Directions for this task>
Write out exactly the lines running from the one that contains "Click Replicate Failover" through the end of the material.

Input data>

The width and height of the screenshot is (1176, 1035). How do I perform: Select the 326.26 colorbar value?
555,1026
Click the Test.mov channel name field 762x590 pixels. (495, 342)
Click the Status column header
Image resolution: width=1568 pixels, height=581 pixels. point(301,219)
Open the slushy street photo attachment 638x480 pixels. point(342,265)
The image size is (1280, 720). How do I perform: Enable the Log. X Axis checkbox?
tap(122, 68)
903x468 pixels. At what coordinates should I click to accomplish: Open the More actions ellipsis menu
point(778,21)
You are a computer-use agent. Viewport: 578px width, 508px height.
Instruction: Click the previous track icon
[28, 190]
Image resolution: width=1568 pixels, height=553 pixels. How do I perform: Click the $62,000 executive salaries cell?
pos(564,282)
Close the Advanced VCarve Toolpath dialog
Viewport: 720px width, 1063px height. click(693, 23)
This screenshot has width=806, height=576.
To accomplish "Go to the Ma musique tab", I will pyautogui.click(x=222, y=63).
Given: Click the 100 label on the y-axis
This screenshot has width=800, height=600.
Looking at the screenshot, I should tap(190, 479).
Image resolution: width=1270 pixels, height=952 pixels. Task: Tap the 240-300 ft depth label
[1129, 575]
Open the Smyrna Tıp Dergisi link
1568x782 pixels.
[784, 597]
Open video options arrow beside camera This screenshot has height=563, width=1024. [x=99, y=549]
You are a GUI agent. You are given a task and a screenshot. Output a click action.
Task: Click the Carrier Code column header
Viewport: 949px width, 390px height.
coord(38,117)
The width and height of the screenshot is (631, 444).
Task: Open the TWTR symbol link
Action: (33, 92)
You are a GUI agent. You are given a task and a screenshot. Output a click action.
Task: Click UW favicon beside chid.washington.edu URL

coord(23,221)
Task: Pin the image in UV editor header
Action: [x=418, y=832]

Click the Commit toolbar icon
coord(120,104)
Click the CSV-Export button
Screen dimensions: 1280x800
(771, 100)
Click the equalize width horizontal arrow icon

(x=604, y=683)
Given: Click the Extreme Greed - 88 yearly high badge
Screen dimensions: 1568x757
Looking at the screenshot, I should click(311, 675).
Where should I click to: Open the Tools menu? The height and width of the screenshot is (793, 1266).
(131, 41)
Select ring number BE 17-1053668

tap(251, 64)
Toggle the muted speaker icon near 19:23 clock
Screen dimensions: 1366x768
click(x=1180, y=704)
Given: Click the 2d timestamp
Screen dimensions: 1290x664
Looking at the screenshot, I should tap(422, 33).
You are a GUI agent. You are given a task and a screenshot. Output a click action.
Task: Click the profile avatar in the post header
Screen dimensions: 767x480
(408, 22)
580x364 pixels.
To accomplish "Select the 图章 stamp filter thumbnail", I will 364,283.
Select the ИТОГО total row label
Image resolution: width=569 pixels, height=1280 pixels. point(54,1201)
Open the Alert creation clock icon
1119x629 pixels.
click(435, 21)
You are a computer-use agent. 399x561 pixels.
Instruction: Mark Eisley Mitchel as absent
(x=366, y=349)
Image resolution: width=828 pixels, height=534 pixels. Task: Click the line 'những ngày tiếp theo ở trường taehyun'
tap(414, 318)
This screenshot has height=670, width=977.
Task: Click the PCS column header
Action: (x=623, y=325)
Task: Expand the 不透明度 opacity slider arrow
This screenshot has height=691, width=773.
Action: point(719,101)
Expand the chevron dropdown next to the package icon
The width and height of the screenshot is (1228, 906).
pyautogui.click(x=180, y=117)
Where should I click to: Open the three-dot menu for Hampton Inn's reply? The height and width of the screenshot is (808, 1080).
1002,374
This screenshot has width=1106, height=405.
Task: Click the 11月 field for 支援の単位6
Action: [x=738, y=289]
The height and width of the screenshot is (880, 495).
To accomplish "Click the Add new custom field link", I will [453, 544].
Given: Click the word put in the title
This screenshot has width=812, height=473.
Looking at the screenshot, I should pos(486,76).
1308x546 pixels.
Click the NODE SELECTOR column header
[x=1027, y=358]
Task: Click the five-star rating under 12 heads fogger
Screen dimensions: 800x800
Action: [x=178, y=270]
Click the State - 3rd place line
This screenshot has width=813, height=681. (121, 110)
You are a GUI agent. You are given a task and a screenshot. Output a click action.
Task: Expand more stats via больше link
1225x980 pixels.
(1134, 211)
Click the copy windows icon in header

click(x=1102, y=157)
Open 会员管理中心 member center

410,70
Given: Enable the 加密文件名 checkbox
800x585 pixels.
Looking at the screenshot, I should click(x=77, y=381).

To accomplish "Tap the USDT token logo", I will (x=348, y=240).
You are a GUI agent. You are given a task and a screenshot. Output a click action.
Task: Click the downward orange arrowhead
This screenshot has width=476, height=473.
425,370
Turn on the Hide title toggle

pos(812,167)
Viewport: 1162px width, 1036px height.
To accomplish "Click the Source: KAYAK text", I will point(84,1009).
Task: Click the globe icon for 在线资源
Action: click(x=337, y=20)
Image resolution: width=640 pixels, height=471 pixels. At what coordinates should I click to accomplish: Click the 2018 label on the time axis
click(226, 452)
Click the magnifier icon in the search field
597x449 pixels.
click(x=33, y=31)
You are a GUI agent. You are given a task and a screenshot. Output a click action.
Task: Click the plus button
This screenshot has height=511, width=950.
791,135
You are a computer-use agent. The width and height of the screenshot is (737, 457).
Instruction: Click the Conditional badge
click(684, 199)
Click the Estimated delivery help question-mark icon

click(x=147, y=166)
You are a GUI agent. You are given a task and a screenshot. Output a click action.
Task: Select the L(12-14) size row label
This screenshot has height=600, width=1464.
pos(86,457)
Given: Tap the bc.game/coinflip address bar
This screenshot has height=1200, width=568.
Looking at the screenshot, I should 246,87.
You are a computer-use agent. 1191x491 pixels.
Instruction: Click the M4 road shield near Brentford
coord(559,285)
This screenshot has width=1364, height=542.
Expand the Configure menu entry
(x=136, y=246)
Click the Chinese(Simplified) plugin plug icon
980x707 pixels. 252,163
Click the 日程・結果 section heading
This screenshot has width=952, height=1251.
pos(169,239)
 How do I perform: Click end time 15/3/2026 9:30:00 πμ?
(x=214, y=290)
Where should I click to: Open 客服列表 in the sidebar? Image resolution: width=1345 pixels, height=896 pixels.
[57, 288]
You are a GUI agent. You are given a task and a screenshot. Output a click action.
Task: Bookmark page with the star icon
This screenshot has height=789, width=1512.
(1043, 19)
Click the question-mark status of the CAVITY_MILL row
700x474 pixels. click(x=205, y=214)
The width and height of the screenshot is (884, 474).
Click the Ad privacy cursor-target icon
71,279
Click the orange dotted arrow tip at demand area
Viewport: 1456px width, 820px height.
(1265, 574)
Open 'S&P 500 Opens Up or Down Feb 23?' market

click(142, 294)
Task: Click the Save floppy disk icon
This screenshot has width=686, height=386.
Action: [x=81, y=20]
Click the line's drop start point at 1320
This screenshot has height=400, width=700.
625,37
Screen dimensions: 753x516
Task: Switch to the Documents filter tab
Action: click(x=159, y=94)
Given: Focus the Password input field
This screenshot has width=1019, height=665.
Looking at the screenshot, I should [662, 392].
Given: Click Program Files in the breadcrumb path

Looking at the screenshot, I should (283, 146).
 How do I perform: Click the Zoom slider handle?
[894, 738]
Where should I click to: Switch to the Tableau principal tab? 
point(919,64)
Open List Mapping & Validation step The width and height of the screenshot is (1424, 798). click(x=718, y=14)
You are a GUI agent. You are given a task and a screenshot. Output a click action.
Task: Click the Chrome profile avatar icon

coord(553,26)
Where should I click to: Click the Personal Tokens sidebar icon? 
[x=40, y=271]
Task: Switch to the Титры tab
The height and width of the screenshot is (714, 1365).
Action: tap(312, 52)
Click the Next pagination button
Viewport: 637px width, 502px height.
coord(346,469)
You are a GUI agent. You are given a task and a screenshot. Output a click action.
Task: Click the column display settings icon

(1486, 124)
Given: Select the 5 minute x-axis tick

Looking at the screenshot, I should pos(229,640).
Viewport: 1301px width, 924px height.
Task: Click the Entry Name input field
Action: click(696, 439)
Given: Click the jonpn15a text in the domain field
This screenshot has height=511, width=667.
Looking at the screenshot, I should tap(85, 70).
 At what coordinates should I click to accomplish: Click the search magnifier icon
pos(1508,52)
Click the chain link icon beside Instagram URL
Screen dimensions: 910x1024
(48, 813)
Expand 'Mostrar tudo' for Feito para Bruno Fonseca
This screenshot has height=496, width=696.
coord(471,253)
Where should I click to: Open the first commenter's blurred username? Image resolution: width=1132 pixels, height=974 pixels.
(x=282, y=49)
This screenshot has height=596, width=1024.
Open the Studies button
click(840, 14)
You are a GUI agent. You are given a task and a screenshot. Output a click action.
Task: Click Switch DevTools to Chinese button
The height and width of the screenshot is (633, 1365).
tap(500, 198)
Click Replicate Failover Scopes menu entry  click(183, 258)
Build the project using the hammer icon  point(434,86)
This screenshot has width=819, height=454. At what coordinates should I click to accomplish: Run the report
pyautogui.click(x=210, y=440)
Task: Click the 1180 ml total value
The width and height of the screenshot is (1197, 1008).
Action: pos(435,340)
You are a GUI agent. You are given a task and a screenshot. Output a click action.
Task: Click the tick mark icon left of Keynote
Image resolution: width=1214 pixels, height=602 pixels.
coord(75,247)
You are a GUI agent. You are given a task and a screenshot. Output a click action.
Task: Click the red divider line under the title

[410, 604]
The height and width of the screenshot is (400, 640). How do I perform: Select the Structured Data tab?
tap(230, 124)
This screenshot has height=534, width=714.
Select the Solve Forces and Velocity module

Answer box>
Click Replicate Failover Scopes menu entry  click(183, 258)
Build the project using the hammer icon  point(434,86)
This screenshot has width=819, height=454. At what coordinates should I click to accomplish: Run the report
pyautogui.click(x=210, y=440)
Task: Click the 1180 ml total value
The width and height of the screenshot is (1197, 1008).
Action: pos(435,340)
You are a GUI agent. You are given a task and a screenshot. Output a click action.
Task: Click the tick mark icon left of Keynote
Image resolution: width=1214 pixels, height=602 pixels.
coord(75,247)
You are a GUI agent. You are given a task and a screenshot. Output a click action.
Task: Click the red divider line under the title

[410, 604]
The height and width of the screenshot is (400, 640). How do I perform: Select the Structured Data tab?
tap(230, 124)
This screenshot has height=534, width=714.
Select the Solve Forces and Velocity module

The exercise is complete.